For details on the theory and mechanisms for module extraction see:
Grau BC, Horrocks I, Kazakov Y, Sattler U. Modular reuse of ontologies: Theory and practice. Journal of Artificial Intelligence Research. 2008;31:273-318.

File Formats

The program asks for the SNOMED stated form file in OWL format, which is simply the file produced by the Perl script provided by IHTSDO.

It also asks for the signature file.  The basic format is that provided by UMLS, which may be used as is.

However, if you want to create your own signature file,  the file need only be a list of SNOMED IDs, one per line, with a bar before the line terminator, with a first line header which will be ignored e.g.

SNOMED_CID|SNOMED_FSN|SNOMED_CONCEPT_STATUS|UMLS_CUI|OCCURRENCE|USAGE|FIRST_IN_SUBSET|IS_RETIRED_FROM_SUBSET|LAST_IN_SUBSET|REPLACED_BY_SNOMED_CI|
38341003|
10725009|
48146000|
69909000|
59621000|
429198000|

Running the Program

The Program directory comes with brief instrutions.  It assumes Antler to assemble the Java.  We recommend you put all files in the same directory and then just type “ant”.  This should bring up a GUI window which allows you to browse for the various files required.

Supplements as of January 2011:

Slightly modified version of Protege 4.0

As of January 2011, SNOROCKET only runs with Protege 4.0, which, unlike Protege 4.1, puts up lists of classes in the hierarchy in random order.  A slightly modified version of Protege 4.0 that keeps lists of classes in alphabetic order is available here. Note that this is an unsupported version distributed entirely as is without any guarantees.  Protege is subject to the license arrangements listed at http://protege.stanford.edu.

SNOROCKET is distributed separately.  To use SNOROCKET with Protege 4.0, you must download the SNOROCKET plugin from http://aehrc.com/hie/snorocket.htmland unzip the plugin into the Protege plugins folder.

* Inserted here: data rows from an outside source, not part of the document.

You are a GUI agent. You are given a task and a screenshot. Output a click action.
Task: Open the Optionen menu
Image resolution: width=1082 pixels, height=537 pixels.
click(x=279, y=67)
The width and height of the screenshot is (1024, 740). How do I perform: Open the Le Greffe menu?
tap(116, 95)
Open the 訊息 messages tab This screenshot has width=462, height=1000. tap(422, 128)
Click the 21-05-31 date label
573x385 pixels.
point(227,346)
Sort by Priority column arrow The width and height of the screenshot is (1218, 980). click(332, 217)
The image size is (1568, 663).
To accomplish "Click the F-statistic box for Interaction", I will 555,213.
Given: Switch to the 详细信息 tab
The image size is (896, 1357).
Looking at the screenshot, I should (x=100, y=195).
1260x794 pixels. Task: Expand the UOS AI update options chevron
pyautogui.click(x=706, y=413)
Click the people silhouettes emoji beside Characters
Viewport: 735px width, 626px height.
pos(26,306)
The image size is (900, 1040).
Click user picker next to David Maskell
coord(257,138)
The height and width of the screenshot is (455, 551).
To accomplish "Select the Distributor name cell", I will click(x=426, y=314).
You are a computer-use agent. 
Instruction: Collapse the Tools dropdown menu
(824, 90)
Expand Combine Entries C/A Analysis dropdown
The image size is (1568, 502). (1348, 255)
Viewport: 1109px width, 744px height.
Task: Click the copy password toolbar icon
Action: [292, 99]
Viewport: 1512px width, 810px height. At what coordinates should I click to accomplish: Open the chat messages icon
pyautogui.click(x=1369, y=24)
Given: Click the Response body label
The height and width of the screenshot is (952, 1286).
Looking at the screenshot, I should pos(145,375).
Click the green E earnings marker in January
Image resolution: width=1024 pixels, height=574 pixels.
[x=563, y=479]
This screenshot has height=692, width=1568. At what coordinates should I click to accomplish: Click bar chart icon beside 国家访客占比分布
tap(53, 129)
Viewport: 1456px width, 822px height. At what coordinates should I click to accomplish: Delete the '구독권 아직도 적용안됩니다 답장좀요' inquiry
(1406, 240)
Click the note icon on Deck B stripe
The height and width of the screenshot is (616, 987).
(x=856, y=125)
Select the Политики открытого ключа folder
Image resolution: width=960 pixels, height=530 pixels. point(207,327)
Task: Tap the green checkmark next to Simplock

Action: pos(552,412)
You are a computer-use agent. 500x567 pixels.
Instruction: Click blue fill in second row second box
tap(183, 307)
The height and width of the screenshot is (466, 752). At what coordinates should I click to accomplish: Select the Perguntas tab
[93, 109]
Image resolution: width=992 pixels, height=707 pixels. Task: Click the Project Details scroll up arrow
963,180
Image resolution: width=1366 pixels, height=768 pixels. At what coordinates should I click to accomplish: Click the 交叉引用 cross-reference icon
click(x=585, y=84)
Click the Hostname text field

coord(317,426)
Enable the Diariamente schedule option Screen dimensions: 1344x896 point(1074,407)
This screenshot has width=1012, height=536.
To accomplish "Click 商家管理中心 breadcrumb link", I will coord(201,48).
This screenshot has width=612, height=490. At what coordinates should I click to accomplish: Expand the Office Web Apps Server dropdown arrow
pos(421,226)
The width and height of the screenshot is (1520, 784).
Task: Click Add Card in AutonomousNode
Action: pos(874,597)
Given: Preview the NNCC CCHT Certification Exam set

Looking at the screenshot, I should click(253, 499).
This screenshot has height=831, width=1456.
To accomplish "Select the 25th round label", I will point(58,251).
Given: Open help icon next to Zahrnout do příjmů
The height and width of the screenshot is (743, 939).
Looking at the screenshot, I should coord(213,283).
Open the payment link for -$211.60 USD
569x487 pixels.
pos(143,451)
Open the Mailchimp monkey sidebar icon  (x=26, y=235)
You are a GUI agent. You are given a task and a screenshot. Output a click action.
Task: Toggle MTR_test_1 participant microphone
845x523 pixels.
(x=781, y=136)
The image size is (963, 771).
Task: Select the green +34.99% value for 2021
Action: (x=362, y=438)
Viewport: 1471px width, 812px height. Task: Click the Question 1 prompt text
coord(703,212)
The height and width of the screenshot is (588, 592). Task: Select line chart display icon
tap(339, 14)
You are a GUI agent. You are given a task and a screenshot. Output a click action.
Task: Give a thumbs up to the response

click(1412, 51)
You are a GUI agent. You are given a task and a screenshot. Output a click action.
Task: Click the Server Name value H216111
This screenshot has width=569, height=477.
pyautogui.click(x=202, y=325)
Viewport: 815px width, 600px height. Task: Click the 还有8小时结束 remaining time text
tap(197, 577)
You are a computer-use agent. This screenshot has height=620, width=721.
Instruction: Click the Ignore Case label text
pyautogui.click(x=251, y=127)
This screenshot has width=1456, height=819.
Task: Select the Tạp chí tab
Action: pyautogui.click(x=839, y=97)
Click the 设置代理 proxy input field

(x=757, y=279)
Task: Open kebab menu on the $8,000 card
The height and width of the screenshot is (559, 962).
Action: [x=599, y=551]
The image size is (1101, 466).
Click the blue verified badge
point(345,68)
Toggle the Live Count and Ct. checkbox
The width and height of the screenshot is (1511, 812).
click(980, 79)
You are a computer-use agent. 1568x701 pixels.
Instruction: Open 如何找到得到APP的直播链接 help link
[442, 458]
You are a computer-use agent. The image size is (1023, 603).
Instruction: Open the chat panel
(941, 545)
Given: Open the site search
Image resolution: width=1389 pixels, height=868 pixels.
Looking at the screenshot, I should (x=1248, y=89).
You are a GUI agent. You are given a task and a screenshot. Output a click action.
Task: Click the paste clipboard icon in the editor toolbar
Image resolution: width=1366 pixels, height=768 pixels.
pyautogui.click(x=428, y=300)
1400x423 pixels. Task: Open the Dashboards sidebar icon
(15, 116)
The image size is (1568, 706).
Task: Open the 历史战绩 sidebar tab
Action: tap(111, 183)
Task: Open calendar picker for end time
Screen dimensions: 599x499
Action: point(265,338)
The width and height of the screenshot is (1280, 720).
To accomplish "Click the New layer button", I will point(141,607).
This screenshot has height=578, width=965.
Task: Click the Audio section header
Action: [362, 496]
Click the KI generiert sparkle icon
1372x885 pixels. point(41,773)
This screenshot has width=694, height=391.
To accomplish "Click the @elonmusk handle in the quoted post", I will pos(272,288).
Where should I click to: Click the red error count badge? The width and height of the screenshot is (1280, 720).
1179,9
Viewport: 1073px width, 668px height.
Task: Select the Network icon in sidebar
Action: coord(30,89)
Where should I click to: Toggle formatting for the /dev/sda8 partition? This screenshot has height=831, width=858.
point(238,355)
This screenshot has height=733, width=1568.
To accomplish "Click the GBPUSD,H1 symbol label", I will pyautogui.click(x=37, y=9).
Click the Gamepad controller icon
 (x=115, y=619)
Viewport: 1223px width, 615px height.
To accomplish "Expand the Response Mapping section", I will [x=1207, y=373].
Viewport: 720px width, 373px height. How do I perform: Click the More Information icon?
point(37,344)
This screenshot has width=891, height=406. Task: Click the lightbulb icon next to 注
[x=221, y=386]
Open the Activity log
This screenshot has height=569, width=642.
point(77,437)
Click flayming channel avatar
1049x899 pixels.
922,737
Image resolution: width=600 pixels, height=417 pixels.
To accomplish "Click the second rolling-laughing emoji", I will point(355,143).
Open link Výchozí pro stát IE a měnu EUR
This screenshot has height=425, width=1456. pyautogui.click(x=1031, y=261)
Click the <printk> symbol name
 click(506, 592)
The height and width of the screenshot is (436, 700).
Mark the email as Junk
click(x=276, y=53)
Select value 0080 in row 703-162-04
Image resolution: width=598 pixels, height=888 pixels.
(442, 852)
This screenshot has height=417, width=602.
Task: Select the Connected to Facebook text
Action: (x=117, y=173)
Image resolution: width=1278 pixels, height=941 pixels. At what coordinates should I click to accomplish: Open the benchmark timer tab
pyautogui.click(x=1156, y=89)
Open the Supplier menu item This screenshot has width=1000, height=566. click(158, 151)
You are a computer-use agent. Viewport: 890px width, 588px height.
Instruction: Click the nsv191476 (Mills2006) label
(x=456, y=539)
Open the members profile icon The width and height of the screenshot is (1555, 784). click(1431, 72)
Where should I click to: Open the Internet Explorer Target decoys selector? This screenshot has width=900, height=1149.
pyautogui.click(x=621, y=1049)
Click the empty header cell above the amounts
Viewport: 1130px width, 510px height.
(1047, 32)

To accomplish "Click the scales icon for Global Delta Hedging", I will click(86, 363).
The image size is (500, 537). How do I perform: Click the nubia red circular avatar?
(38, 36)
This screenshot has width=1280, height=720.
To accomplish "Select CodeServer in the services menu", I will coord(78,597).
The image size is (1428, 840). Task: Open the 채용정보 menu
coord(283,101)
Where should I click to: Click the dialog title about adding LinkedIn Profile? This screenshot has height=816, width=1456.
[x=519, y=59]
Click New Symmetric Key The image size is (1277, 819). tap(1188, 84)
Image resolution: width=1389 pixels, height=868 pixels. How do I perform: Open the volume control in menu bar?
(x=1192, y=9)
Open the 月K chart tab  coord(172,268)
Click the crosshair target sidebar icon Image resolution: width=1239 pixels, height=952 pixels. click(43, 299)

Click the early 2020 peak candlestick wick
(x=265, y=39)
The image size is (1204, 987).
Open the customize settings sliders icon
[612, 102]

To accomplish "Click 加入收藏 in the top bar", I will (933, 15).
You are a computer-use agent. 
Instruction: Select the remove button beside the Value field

Extracting a SNOMED signature using Protege 4

The following works for the common case where you want to extract a signature consisting of all of the subclasses of a given class.  There are several alternatives, including the use of OPPL, but this is relatively simple.  It can easily be adapted to other cases.

You must install the query view if you have not already done so.  To do so, go to View->Misc views->Query.  When the cursor changes to a dot, position it in the center or some quadrant of an existing pane and click.  The pane will be installed.  If it is on top of another pane a tab will be placed at the top of the pane to select which subpane is required.

Once the query view is installed:

  • Load the SNOMED stated form file into Protege
  • Classify it using any of the classifiers.  If in doubt using FaCT++ or Pellet, although they will take slightly longer.
  • In the query view type a fully specified name enclosed in single quotes, for example ‘Hypertensive disorder, systemic arterial (disorder)’.  You must include the opening and closing single quotes.  The easiest way is to use the autocomplete – tab or ctrl-space (cmd-space on a Mac).
  • Tick the subclass and descendants boxes in the query response.
  • Execute the query
  • Go to the Proege->preferences->renderer and select “Render using URI fragment”.  This will cause all results to be shown in the form “SCT_concept_id”.
  • Select all of the query results and copy them
  • Paste them into the text editor of your choice.  Use the editor, Perl, or similar  to remove the “SCT_” prefixes and to add a “|” at the end of every line.
  • Copy the header line from the example above (or leave the first line blank).
  • Save the result with the suffix .txt.  This file should now work in the program as a signature file.

Yes, we know it is clumsy, but it works.  A smoother solution coming “Real Soon Now” – or join in the open source Protege community and produce one yourself and share it with us all.